Greenhouse gas emissions in Germany have again missed targets set by the Climate Protection Act and barely fell at all in 2025.
Emissions decreased by just 0.1% last year compared to the previous year, according to data from the German Environment Agency.
The country’s emissions in 2025 were equivalent to 649 million tonnes of CO2, worse than those forecast by the expert group Agora Energiewende, which anticipated a 1.5% drop year-on-year.
In 2024, a more significant drop of 3.4% was recorded.
Germany’s environment minister Carsten Schneider criticised the lack of improvement at a conference in Berlin on Saturday.
The Social Democrat said that despite an increasing acceptance of electric cars and heat pumps, overall progress was “too slow” and urged citizens to accelerate their adoption of renewable power sources for both environmental and security reasons.
“What benefits the climate also increases our security and economic strength,” he said. “Every additional kilowatt-hour of renewable energy makes our country less dependent on oil and gas and our energy supply more secure.”
Despite this, both Schneider and the German Environment Agency remained optimistic that the country could achieve the 2030 climate target of reducing greenhouse gas emissions by 65%, compared with 1990.

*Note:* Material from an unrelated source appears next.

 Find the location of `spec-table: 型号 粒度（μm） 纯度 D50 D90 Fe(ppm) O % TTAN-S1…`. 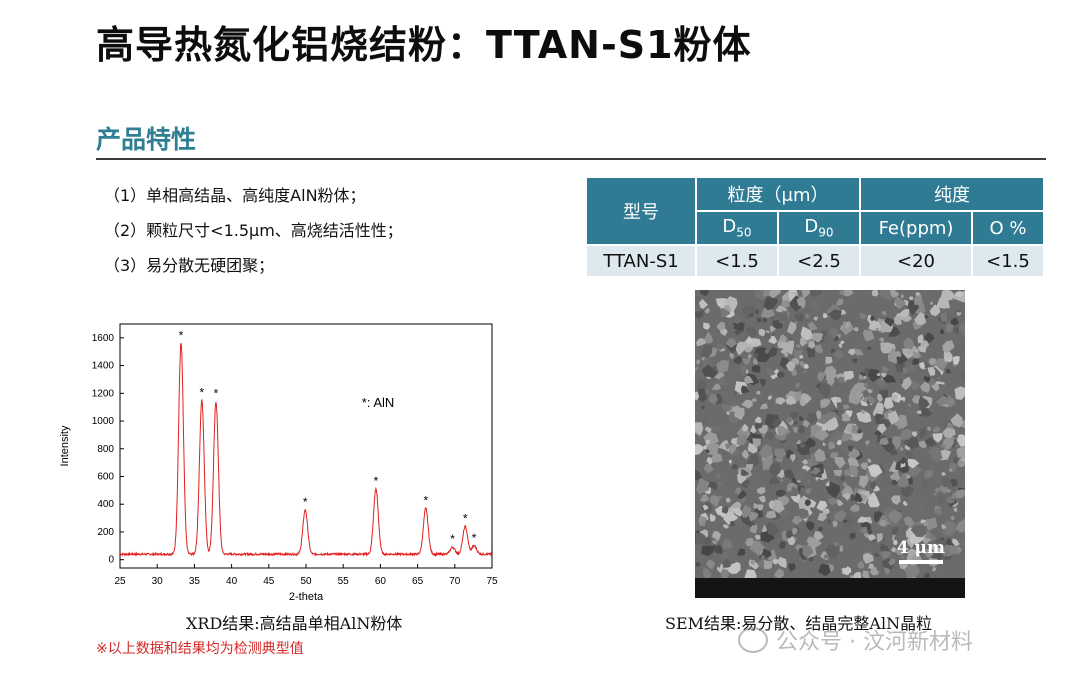

spec-table: 型号 粒度（μm） 纯度 D50 D90 Fe(ppm) O % TTAN-S1… is located at coordinates (815, 227).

Schneider welcomed the “growing enthusiasm for climate protection technologies” such as electric cars and heat pumps.
“And there are more newly approved wind power projects than ever before. This gives hope that progress will once again pick up speed in the years to come,” he said.
Emissions will have to decrease by an average of 42 million tonnes of CO2 equivalent per year from 2026 onward, more than 40 times the reduction recorded last year, to meet the 2030 reductions target.
In 2025, Germany’s greenhouse gas emissions were 48% below the level of the 1990 base year.
Schneider said it was “particularly urgent” to reduce emissions in the transport and building sectors – where emissions rose last year – to avoid the costly purchase of emission allowances from other EU member states or fines.
The pursuit of climate targets in Germany, a priority for the previous government of Social Democrat Olaf Scholz, appears less certain under the mandate of conservative chancellor, Friedrich Merz.
His government, which has been in power since May 2025, has instead advocated easing environmental standards.
Germany is Europe’s largest economy and its manufacturing powerhouse, and globally is behind only the economies of the United States and China in size.